Pixel coordinate grounding rows
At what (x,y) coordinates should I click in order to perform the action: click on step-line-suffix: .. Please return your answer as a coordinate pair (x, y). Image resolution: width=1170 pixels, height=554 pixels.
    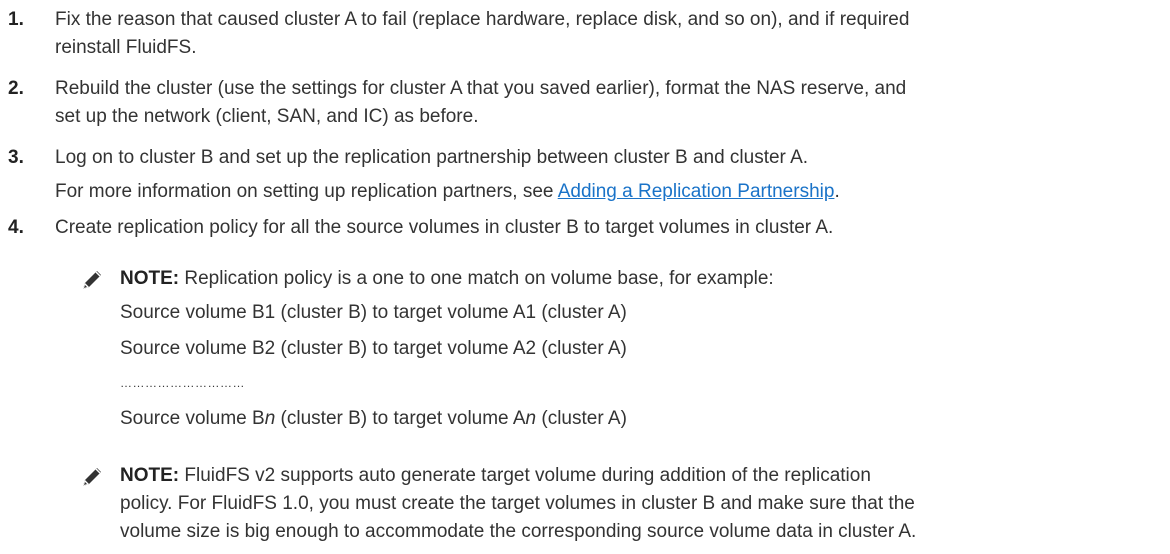
    Looking at the image, I should click on (837, 192).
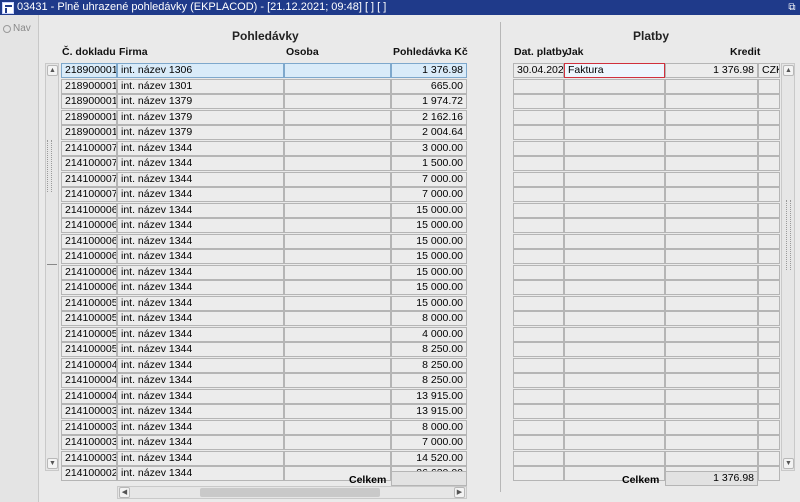  What do you see at coordinates (745, 52) in the screenshot?
I see `col-header-credit: Kredit` at bounding box center [745, 52].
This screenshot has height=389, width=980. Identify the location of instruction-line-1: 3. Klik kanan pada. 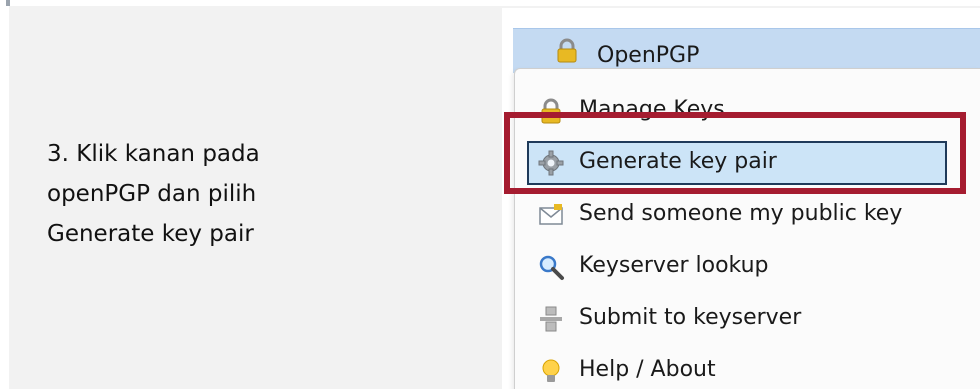
(154, 154).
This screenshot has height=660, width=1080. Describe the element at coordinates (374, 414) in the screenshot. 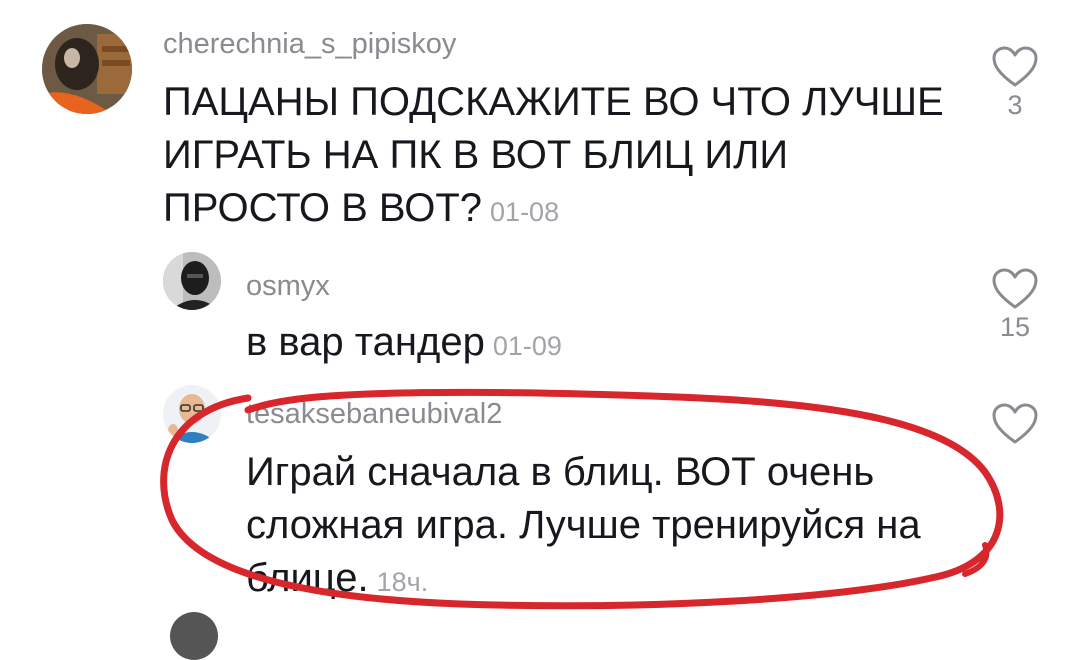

Exercise aim >>
Copy all of the rows above word for word, but omit the pictures.

Worked solution >>
At what (x,y) coordinates should I click in order to perform the action: click on step-line-suffix: .. Please return your answer as a coordinate pair (x, y). Image resolution: width=1170 pixels, height=554 pixels.
    Looking at the image, I should click on (837, 192).
  What do you see at coordinates (745, 52) in the screenshot?
I see `col-header-credit: Kredit` at bounding box center [745, 52].
This screenshot has height=389, width=980. Identify the location of instruction-line-1: 3. Klik kanan pada. 
(154, 154).
This screenshot has height=660, width=1080. Describe the element at coordinates (374, 414) in the screenshot. 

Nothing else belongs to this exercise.